[TASK DIRECTIONS]: Return all records exactly. Nothing may be added.

(DATA RECORDS)

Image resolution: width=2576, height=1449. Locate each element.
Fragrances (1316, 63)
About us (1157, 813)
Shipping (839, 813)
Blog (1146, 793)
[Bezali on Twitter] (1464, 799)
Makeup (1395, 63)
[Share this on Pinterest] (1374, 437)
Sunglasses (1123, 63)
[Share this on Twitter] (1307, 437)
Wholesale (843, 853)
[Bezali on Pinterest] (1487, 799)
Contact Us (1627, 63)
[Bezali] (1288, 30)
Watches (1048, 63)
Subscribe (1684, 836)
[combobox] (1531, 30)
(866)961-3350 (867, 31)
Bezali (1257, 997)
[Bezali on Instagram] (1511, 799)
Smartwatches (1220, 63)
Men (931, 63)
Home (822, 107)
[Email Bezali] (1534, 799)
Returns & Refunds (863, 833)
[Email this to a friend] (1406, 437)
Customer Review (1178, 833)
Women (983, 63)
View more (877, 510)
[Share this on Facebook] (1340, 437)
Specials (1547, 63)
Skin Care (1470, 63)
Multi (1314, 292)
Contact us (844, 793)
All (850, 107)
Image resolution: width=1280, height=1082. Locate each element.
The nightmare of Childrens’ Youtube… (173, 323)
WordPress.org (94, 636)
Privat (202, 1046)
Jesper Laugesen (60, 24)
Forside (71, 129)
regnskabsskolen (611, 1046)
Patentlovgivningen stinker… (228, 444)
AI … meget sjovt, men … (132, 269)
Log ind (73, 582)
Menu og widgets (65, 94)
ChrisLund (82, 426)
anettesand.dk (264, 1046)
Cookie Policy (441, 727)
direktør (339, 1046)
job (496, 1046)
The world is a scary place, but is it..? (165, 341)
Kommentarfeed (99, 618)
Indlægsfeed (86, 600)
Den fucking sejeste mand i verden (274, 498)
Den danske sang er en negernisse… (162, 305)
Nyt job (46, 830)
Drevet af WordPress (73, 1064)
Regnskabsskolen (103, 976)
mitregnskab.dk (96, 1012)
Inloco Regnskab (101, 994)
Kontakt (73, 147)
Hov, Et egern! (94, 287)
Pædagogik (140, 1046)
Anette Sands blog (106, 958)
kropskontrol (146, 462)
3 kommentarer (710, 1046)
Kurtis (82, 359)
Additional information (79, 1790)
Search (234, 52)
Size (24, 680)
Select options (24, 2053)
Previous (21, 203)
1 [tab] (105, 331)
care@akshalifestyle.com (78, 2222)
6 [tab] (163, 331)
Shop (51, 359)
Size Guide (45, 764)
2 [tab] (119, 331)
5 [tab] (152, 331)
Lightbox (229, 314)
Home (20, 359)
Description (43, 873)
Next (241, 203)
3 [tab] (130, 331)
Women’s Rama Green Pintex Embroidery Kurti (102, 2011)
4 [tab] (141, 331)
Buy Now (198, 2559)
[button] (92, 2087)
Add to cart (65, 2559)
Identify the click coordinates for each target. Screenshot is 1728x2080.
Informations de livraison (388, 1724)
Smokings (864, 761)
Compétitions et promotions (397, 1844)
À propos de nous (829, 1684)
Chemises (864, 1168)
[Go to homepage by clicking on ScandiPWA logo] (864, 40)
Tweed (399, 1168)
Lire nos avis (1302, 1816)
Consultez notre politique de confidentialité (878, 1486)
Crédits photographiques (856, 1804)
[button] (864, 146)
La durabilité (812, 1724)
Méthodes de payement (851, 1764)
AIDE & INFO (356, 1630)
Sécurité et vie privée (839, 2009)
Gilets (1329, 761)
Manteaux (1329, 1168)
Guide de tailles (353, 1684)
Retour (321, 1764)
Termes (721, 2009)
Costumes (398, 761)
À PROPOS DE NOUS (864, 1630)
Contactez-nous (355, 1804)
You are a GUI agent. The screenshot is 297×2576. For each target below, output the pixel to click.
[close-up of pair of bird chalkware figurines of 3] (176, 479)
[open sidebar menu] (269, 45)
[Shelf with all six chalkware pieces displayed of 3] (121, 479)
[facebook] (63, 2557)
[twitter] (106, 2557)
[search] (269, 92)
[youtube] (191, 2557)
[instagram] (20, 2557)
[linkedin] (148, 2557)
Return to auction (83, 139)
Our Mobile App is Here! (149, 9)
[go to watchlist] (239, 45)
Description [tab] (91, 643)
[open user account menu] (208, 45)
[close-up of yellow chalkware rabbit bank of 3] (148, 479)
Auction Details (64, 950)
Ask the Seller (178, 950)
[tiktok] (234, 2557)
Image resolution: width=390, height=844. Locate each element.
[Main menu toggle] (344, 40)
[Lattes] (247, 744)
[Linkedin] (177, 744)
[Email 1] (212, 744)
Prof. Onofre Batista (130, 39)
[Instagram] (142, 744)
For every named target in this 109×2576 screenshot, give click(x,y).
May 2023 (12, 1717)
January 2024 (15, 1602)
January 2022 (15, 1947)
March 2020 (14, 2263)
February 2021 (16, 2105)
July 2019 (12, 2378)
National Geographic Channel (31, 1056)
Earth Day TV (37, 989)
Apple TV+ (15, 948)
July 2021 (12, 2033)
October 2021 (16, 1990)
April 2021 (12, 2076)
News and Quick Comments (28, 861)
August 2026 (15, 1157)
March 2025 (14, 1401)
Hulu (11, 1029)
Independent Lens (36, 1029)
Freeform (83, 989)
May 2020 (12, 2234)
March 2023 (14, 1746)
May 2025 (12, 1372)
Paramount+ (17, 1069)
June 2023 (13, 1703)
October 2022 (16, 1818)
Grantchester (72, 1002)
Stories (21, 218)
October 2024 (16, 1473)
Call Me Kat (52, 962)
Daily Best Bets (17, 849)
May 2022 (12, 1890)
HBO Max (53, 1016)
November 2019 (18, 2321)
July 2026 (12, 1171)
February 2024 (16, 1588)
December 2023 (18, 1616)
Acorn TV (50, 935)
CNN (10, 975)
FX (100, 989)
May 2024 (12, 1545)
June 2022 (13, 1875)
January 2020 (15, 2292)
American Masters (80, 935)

(End DATA RECORDS)

[EXERCISE ANSWER]:
Image resolution: width=2576, height=1449. Locate each element.
Fragrances (1316, 63)
About us (1157, 813)
Shipping (839, 813)
Blog (1146, 793)
[Bezali on Twitter] (1464, 799)
Makeup (1395, 63)
[Share this on Pinterest] (1374, 437)
Sunglasses (1123, 63)
[Share this on Twitter] (1307, 437)
Wholesale (843, 853)
[Bezali on Pinterest] (1487, 799)
Contact Us (1627, 63)
[Bezali] (1288, 30)
Watches (1048, 63)
Subscribe (1684, 836)
[combobox] (1531, 30)
(866)961-3350 (867, 31)
Bezali (1257, 997)
[Bezali on Instagram] (1511, 799)
Smartwatches (1220, 63)
Men (931, 63)
Home (822, 107)
[Email Bezali] (1534, 799)
Returns & Refunds (863, 833)
[Email this to a friend] (1406, 437)
Customer Review (1178, 833)
Women (983, 63)
View more (877, 510)
[Share this on Facebook] (1340, 437)
Specials (1547, 63)
Skin Care (1470, 63)
Multi (1314, 292)
Contact us (844, 793)
All (850, 107)
Image resolution: width=1280, height=1082. Locate each element.
The nightmare of Childrens’ Youtube… (173, 323)
WordPress.org (94, 636)
Privat (202, 1046)
Jesper Laugesen (60, 24)
Forside (71, 129)
regnskabsskolen (611, 1046)
Patentlovgivningen stinker… (228, 444)
AI … meget sjovt, men … (132, 269)
Log ind (73, 582)
Menu og widgets (65, 94)
ChrisLund (82, 426)
anettesand.dk (264, 1046)
Cookie Policy (441, 727)
direktør (339, 1046)
job (496, 1046)
The world is a scary place, but is it..? (165, 341)
Kommentarfeed (99, 618)
Indlægsfeed (86, 600)
Den fucking sejeste mand i verden (274, 498)
Den danske sang er en negernisse… (162, 305)
Nyt job (46, 830)
Drevet af WordPress (73, 1064)
Regnskabsskolen (103, 976)
mitregnskab.dk (96, 1012)
Inloco Regnskab (101, 994)
Kontakt (73, 147)
Hov, Et egern! (94, 287)
Pædagogik (140, 1046)
Anette Sands blog (106, 958)
kropskontrol (146, 462)
3 kommentarer (710, 1046)
Kurtis (82, 359)
Additional information (79, 1790)
Search (234, 52)
Size (24, 680)
Select options (24, 2053)
Previous (21, 203)
1 [tab] (105, 331)
care@akshalifestyle.com (78, 2222)
6 [tab] (163, 331)
Shop (51, 359)
Size Guide (45, 764)
2 [tab] (119, 331)
5 [tab] (152, 331)
Lightbox (229, 314)
Home (20, 359)
Description (43, 873)
Next (241, 203)
3 [tab] (130, 331)
Women’s Rama Green Pintex Embroidery Kurti (102, 2011)
4 [tab] (141, 331)
Buy Now (198, 2559)
[button] (92, 2087)
Add to cart (65, 2559)
Identify the click coordinates for each target. Screenshot is 1728x2080.
Informations de livraison (388, 1724)
Smokings (864, 761)
Compétitions et promotions (397, 1844)
À propos de nous (829, 1684)
Chemises (864, 1168)
[Go to homepage by clicking on ScandiPWA logo] (864, 40)
Tweed (399, 1168)
Lire nos avis (1302, 1816)
Consultez notre politique de confidentialité (878, 1486)
Crédits photographiques (856, 1804)
[button] (864, 146)
La durabilité (812, 1724)
Méthodes de payement (851, 1764)
AIDE & INFO (356, 1630)
Sécurité et vie privée (839, 2009)
Gilets (1329, 761)
Manteaux (1329, 1168)
Guide de tailles (353, 1684)
Retour (321, 1764)
Termes (721, 2009)
Costumes (398, 761)
À PROPOS DE NOUS (864, 1630)
Contactez-nous (355, 1804)
You are a GUI agent. The screenshot is 297×2576. For each target below, output the pixel to click.
[close-up of pair of bird chalkware figurines of 3] (176, 479)
[open sidebar menu] (269, 45)
[Shelf with all six chalkware pieces displayed of 3] (121, 479)
[facebook] (63, 2557)
[twitter] (106, 2557)
[search] (269, 92)
[youtube] (191, 2557)
[instagram] (20, 2557)
[linkedin] (148, 2557)
Return to auction (83, 139)
Our Mobile App is Here! (149, 9)
[go to watchlist] (239, 45)
Description [tab] (91, 643)
[open user account menu] (208, 45)
[close-up of yellow chalkware rabbit bank of 3] (148, 479)
Auction Details (64, 950)
Ask the Seller (178, 950)
[tiktok] (234, 2557)
Image resolution: width=390, height=844. Locate each element.
[Main menu toggle] (344, 40)
[Lattes] (247, 744)
[Linkedin] (177, 744)
[Email 1] (212, 744)
Prof. Onofre Batista (130, 39)
[Instagram] (142, 744)
For every named target in this 109×2576 screenshot, give click(x,y).
May 2023 (12, 1717)
January 2024 (15, 1602)
January 2022 (15, 1947)
March 2020 (14, 2263)
February 2021 (16, 2105)
July 2019 (12, 2378)
National Geographic Channel (31, 1056)
Earth Day TV (37, 989)
Apple TV+ (15, 948)
July 2021 (12, 2033)
October 2021 (16, 1990)
April 2021 (12, 2076)
News and Quick Comments (28, 861)
August 2026 (15, 1157)
March 2025 (14, 1401)
Hulu (11, 1029)
Independent Lens (36, 1029)
Freeform (83, 989)
May 2020 (12, 2234)
March 2023 (14, 1746)
May 2025 (12, 1372)
Paramount+ (17, 1069)
June 2023 (13, 1703)
October 2022 (16, 1818)
Grantchester (72, 1002)
Stories (21, 218)
October 2024 (16, 1473)
Call Me Kat (52, 962)
Daily Best Bets (17, 849)
May 2022 (12, 1890)
HBO Max (53, 1016)
November 2019 (18, 2321)
July 2026 (12, 1171)
February 2024 (16, 1588)
December 2023 (18, 1616)
Acorn TV (50, 935)
CNN (10, 975)
FX (100, 989)
May 2024 (12, 1545)
June 2022 (13, 1875)
January 2020 (15, 2292)
American Masters (80, 935)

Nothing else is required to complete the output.